New York, November 12, 2003—The Committee to Protect Journalists (CPJ) is extremely concerned about the lack of information regarding the situation of imprisoned Cuban journalists Mario Enrique Mayo Hernández, Adolfo Fernández Saínz, and Iván Hernández Carrillo, who began a hunger strike on October 18.
A week after a failed attempt by a group of family members to visit the journalists and dissidents who had gone on a hunger strike in the Holguín Provincial Prison in eastern Cuba, the strikers have been dispersed and transferred to other prisons.
According to CPJ sources, the group of family members traveled to Holguín Province on November 6 to obtain information about the journalists and dissidents and tried to see them. After prison authorities refused to meet the group’s demands, the group camped outside the prison. The next day, the prison director, a captain who identified himself by the name Israel, received the group. Israel told them that as long as the journalists and dissidents committed “indisciplines,” they would not be allowed any contact with their families. When Mayo Hernández’s wife, Maydelín Guerra Álvarez, asked about her husband, Israel said that he had received orders to transfer Mayo Hernández to the Mar Verde prison, in neighboring Santiago de Cuba Province. The group decided to leave the prison on November 7 with the promise from Israel that the prisoners would be allowed to call home, but so far the families have not received any phone calls from the prisoners.

To do »
a – In the press statement about the imprisoned Cuban journalists, where did the prison director say he had orders to transfer Mayo Hernández?
b – Extend the press statement about the imprisoned Cuban journalists, starting after its final sentence.

Listed entries »
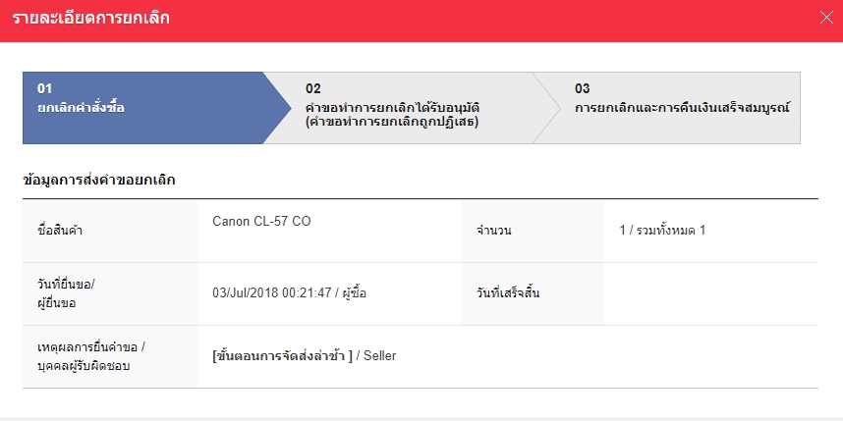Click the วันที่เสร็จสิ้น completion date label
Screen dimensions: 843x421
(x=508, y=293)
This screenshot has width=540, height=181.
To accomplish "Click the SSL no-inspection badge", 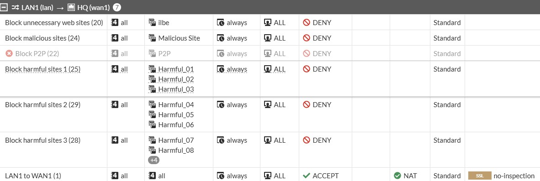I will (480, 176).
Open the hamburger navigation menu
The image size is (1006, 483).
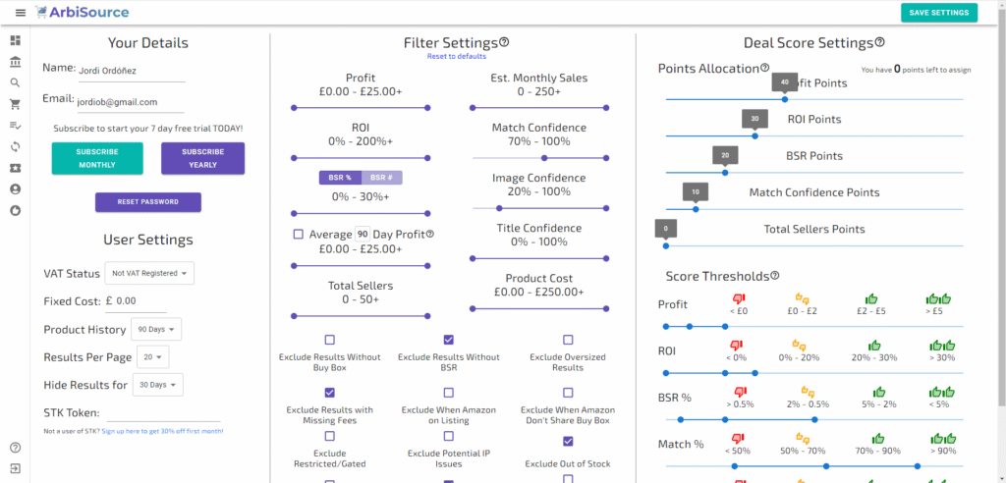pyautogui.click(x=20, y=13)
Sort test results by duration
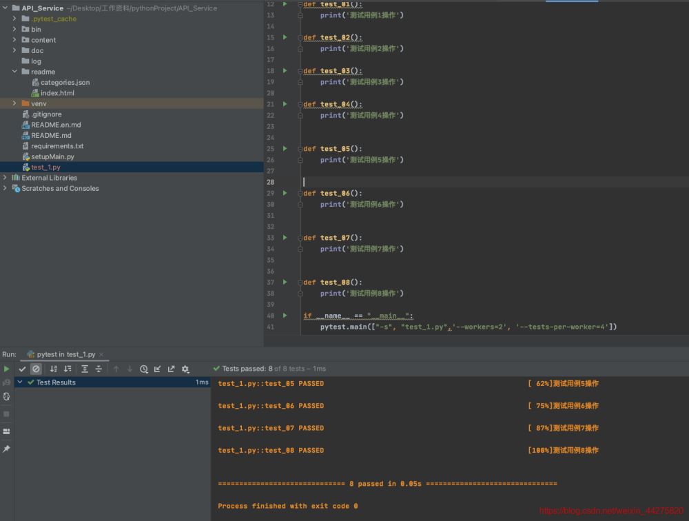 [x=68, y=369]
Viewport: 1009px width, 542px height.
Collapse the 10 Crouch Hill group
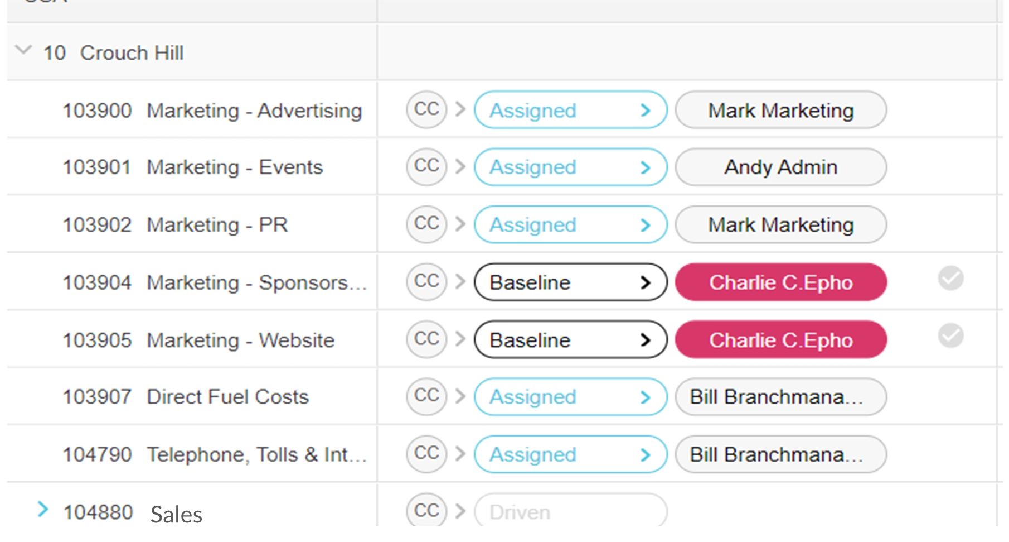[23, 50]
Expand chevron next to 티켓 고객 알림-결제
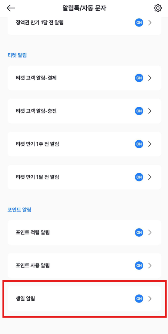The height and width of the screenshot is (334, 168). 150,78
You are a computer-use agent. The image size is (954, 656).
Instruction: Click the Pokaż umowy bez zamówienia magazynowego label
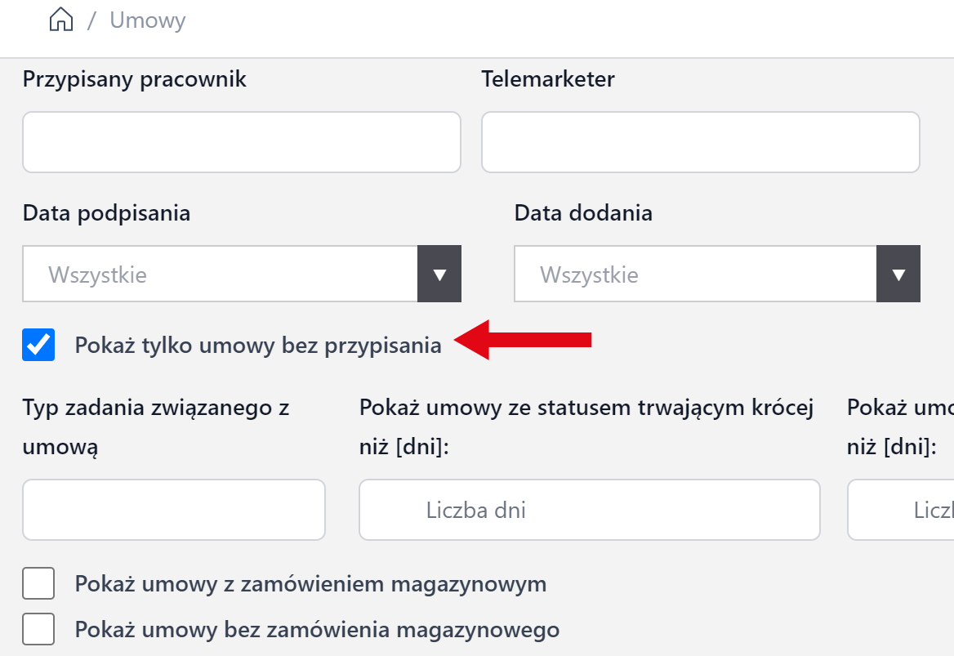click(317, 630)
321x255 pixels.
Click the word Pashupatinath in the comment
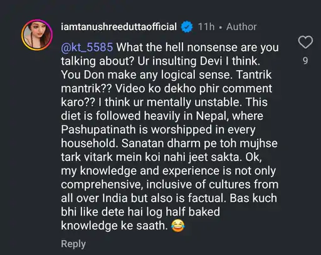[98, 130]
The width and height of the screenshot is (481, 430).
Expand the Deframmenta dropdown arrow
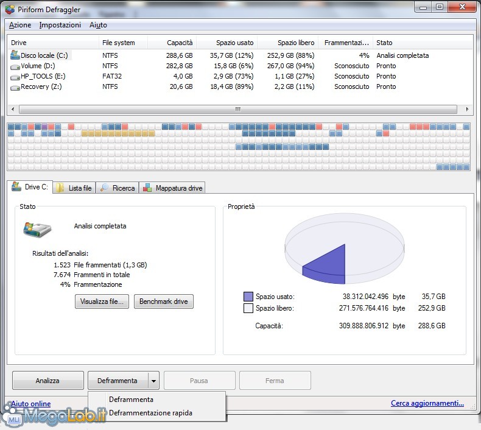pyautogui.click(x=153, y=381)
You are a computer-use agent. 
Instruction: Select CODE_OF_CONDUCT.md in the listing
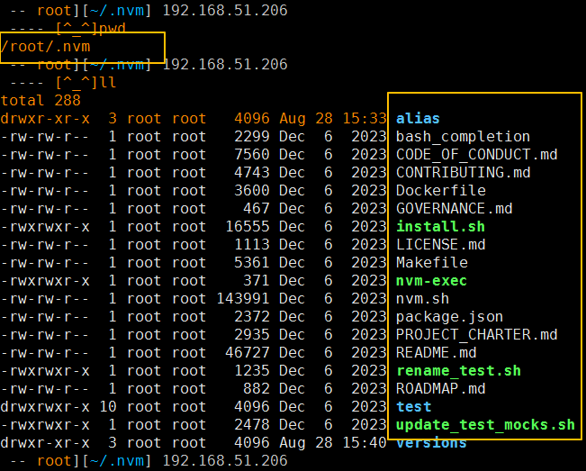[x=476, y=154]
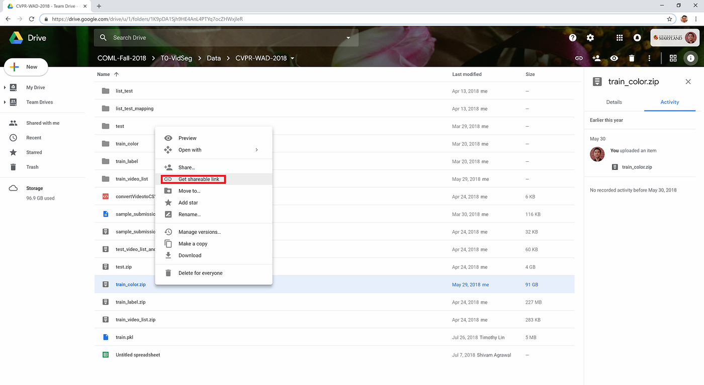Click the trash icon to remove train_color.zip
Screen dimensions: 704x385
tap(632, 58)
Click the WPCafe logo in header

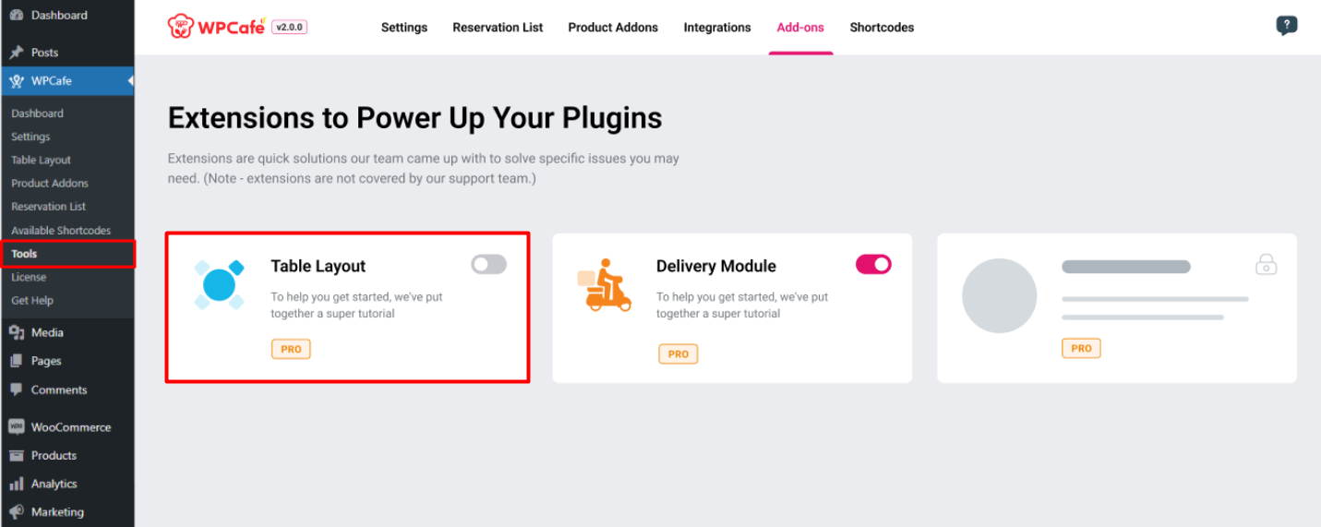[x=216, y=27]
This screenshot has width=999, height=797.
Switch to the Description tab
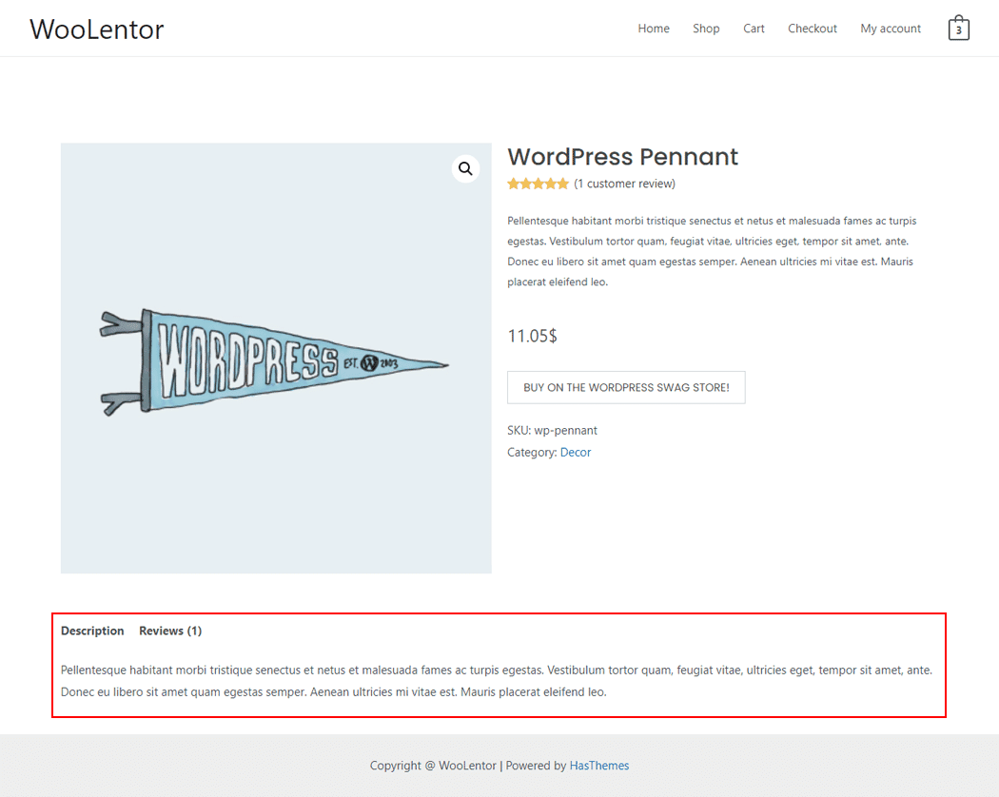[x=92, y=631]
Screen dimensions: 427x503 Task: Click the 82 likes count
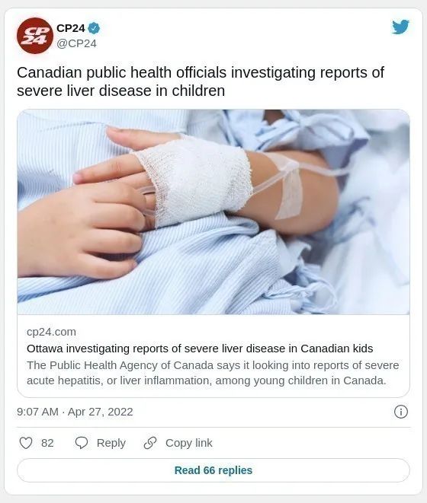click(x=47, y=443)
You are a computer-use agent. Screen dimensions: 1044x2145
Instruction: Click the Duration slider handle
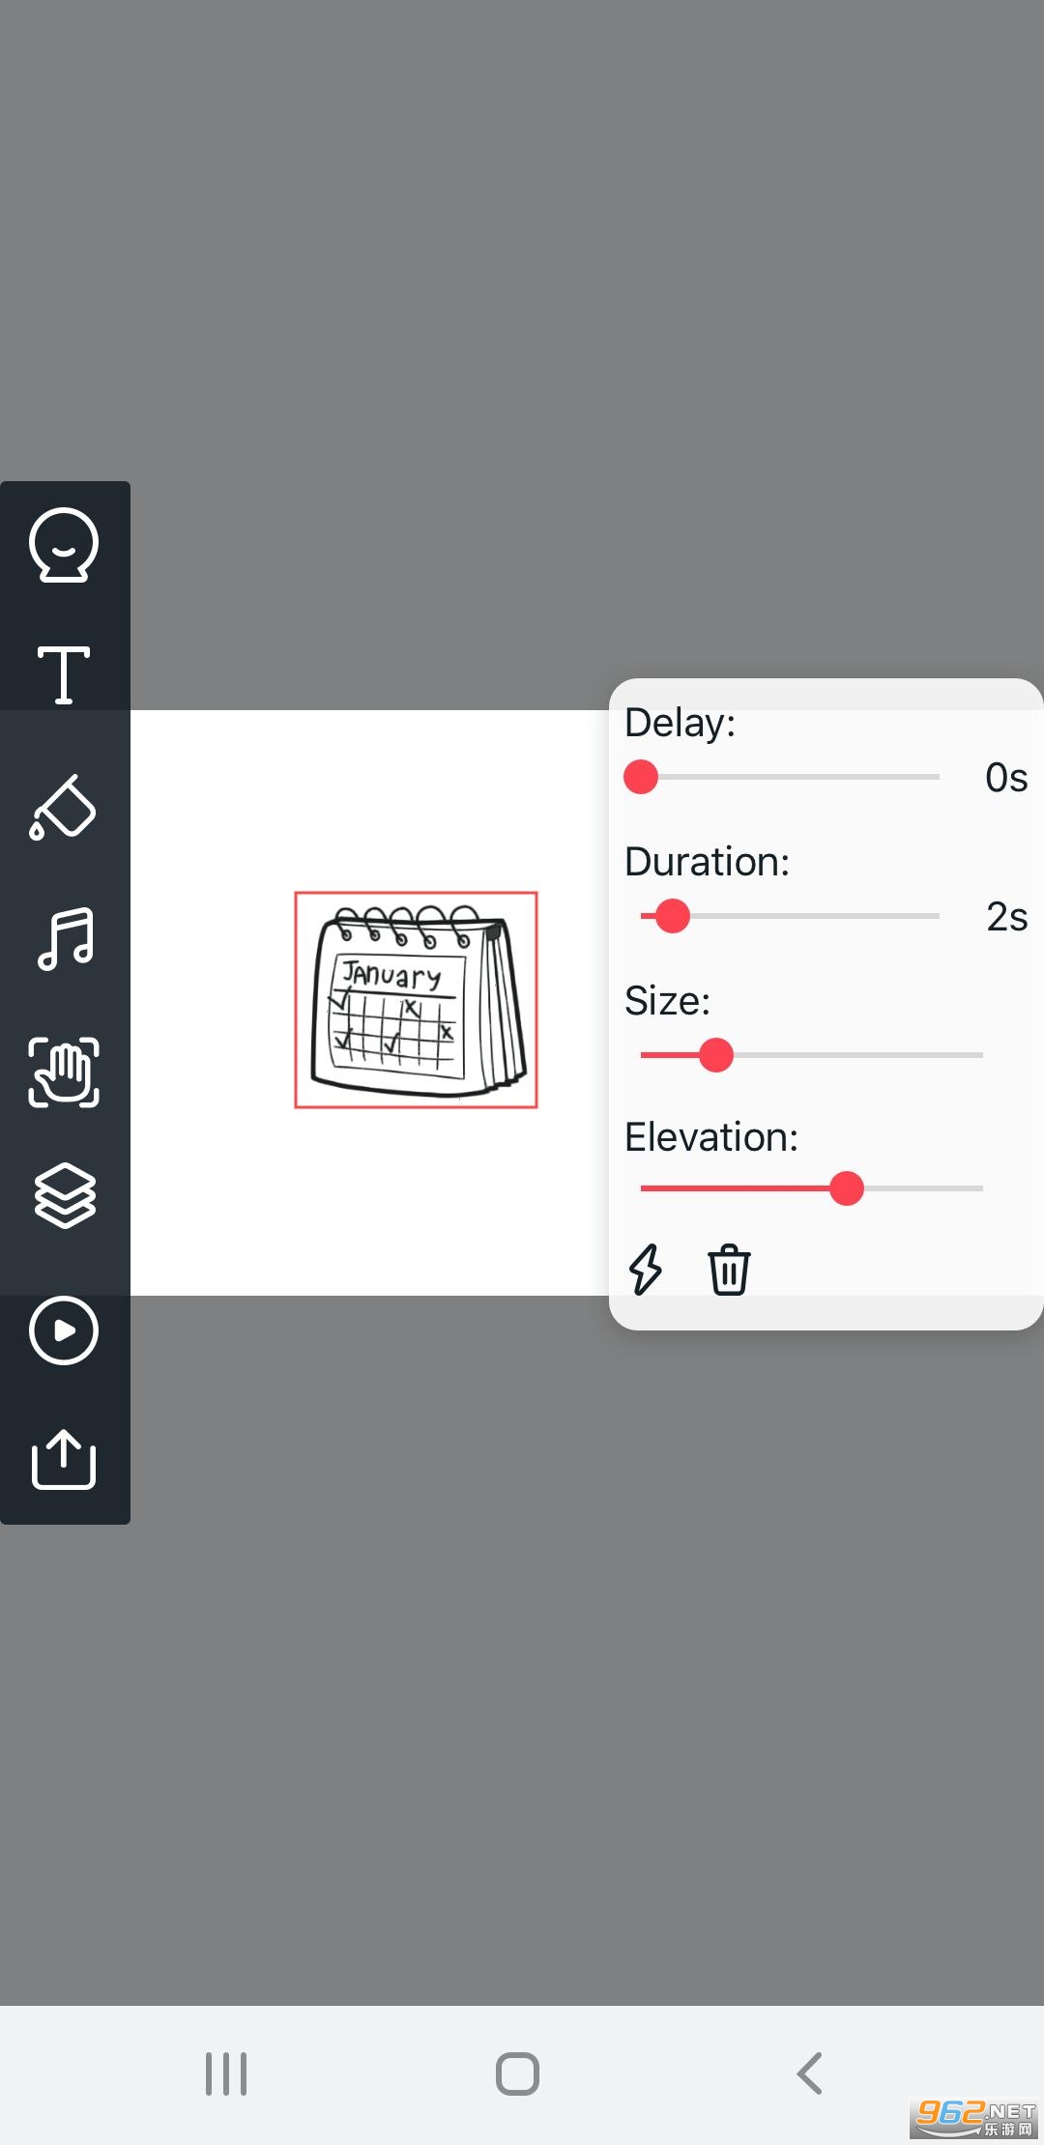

Answers provided »
a – To the Mar Verde prison in Santiago de Cuba Province.

b –
After the group of wives and mothers left the prison, some dissidents who had joined the hunger strike were moved to other prisons, sources told CPJ. Fernández Saínz has been transferred to another unit within the same prison, according to his wife, Julia Núñez Pacheco. On November 11, Guerra Álvarez traveled to the Mar Verde prison but was not allowed to see her husband. Because the prison authorities have refused to allow contact with the strikers, their families have been unable to confirm if they halted the hunger strike or what their health conditions are.
Mayo Hernández and Fernández Saínz had joined four jailed dissidents in a hunger strike that began on October 18 to protest the treatment of Hernández Carrillo, who was placed in a punishment cell after complaining about feeling sick.
CPJ has also learned that journalist Manuel Vázquez Portal, who is jailed in Aguadores Prison, in Santiago de Cuba, began a hunger strike yesterday. According to Yolanda Huerga, Vázquez Portal’s wife, her husband had started yet another hunger strike to support the Holguín journalists and dissidents. Vázquez Portal is being honored this year with one of CPJ’s International Press Freedom Awards.
During the last four months, several imprisoned Cuban journalists have gone on hunger strikes. In August, Mayo Hernández, Fernández Saínz, and Hernández Carrillo held a 13-day hunger strike to demand better food and adequate medical attention. That same month Vázquez Portal and journalist Normando Hernández González, who at the time were jailed in Boniato Prison, in Santiago de Cuba, went on a hunger strike that lasted one week. In retaliation, Vázquez Portal was subsequently transferred to Aguadores Prison while Hernández González was sent to a prison in the western province of Pinar del Río.
The imprisoned journalists, who are being held in maximum-security facilities and are handcuffed any time they leave their cells, have denounced unsanitary prison conditions, inadequate medical attention, solitary confinement, and lack of access to the press and television. They have also complained about receiving foul-smelling and rotten food.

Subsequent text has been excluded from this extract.